First, I would like to note that despite the seeming ease of HTTP caused by its enormous wide spread and presence of good client libraries for each language, HTTP is in fact a complex protocol which involves multiple interacting tiers. Caching is no exception, RFC 2616 Section 13. The following is said about Last-Modified
/If-Modified-Since
, because ETag
ing with gzip is another story.
Setup
#!/usr/bin/env python
# -*- coding: utf-8 -*-
import os
import cherrypy
path = os.path.abspath(os.path.dirname(__file__))
config = {
'global' : {
'server.socket_host' : '127.0.0.1',
'server.socket_port' : 8080,
'server.thread_pool' : 8
},
'/static' : {
'tools.gzip.on' : True,
'tools.staticdir.on' : True,
'tools.staticdir.dir' : os.path.join(path, 'static')
}
}
if __name__ == '__main__':
cherrypy.quickstart(config = config)
Then put some plain text or HTML file in static
directory.
Experiment
Firefox and Chromium don't send cache related headers on first request, i.e.

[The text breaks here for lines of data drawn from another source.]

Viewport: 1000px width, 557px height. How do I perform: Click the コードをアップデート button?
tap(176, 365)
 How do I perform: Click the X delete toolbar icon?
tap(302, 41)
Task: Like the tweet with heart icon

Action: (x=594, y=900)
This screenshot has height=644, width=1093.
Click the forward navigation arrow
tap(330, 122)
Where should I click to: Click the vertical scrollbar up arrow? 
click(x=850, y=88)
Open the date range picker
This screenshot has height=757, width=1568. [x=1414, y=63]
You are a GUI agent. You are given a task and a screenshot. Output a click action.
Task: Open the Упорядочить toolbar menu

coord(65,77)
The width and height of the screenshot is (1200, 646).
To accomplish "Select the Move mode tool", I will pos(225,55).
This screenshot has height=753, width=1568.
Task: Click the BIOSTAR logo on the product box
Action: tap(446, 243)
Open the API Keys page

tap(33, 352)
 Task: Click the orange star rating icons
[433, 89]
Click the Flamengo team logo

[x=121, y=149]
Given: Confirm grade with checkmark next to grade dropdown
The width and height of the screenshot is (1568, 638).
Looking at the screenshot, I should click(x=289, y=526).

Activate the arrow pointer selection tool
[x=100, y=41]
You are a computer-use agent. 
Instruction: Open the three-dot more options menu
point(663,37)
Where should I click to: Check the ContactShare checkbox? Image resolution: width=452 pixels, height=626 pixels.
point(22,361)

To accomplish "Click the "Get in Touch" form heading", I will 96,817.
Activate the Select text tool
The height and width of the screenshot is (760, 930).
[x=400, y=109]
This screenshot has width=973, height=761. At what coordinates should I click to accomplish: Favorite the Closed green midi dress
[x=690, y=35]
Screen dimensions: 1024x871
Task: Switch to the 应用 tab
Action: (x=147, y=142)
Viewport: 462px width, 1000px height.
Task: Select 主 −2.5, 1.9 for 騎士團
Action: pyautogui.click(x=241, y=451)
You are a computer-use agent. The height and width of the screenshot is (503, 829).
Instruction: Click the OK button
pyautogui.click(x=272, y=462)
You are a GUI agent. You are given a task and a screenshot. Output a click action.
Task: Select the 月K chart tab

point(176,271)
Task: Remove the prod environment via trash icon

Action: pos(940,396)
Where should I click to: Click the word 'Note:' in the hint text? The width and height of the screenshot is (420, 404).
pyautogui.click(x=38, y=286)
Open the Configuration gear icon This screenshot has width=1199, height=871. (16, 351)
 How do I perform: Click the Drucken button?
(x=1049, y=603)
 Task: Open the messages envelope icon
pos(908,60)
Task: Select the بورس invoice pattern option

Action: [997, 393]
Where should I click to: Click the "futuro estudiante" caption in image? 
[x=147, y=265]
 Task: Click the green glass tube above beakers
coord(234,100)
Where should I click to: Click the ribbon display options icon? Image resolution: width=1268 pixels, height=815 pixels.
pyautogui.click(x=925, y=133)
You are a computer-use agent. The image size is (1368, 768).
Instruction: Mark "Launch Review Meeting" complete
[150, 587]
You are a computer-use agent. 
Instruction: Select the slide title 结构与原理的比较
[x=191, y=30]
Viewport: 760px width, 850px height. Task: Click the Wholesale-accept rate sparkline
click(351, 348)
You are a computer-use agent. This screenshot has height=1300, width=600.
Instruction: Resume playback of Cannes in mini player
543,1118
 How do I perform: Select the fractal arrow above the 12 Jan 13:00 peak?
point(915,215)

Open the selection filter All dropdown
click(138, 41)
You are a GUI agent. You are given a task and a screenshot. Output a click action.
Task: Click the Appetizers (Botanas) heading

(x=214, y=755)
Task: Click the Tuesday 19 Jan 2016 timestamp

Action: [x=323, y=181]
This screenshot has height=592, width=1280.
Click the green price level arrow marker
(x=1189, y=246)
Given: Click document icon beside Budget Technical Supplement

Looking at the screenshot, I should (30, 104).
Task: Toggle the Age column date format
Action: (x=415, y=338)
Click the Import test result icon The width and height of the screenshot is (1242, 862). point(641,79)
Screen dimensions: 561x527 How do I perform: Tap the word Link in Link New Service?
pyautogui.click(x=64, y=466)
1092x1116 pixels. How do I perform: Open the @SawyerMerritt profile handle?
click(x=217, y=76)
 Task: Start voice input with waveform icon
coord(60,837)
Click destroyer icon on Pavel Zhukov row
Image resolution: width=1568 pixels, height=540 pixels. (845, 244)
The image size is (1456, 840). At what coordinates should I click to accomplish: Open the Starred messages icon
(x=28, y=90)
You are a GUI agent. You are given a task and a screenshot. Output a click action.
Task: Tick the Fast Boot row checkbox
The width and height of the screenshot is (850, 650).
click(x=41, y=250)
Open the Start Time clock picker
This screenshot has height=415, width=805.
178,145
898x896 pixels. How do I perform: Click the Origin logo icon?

GET /static/some.html:
Accept-Encoding: gzip, deflate
Host: 127.0.0.1:8080
Response:
Accept-Ranges: bytes
Content-Encoding: gzip
Content-Length: 50950
Content-Type: text/html
Date: Mon, 15 Dec 2014 12:32:40 GMT
Last-Modified: Wed, 22 Jan 2014 09:22:27 GMT
Server: CherryPy/3.6.0
Vary: Accept-Encoding
On subsequent requests, any networking is avoided with the following cache info (Firebug):
Data Size: 50950
Device: disk
Expires: Sat Jan 17 2015 05:39:41 GMT
Fetch Count: 6
Last Fetched: Mon Dec 15 2014 13:19:45 GMT
Last Modified: Mon Dec 15 2014 13:19:44 GMT
Because by default CherryPy doesn't provides expiration time (Expires
or Cache-Control
), Firefox (likely Chromium too) uses the heuristic according to RFC 2616 Section 13.2.4:
If none of Expires, Cache-Control: max-age, or Cache-Control: s- maxage (see section
14.9.3) appears in the response, and the response does not include other restrictions
on caching, the cache MAY compute a freshness lifetime using a heuristic...
Also, if the response does have a Last-Modified time, the heuristic expiration value
SHOULD be no more than some fraction of the interval since that time. A typical setting
of this fraction might be 10%.
Here's the code to prove heuristic nature of the Expires
value:
import email.utils
import datetime
s = 'Wed, 22 Jan 2014 09:22:27 GMT'
lm = datetime.datetime(*email.utils.parsedate(s)[0:6])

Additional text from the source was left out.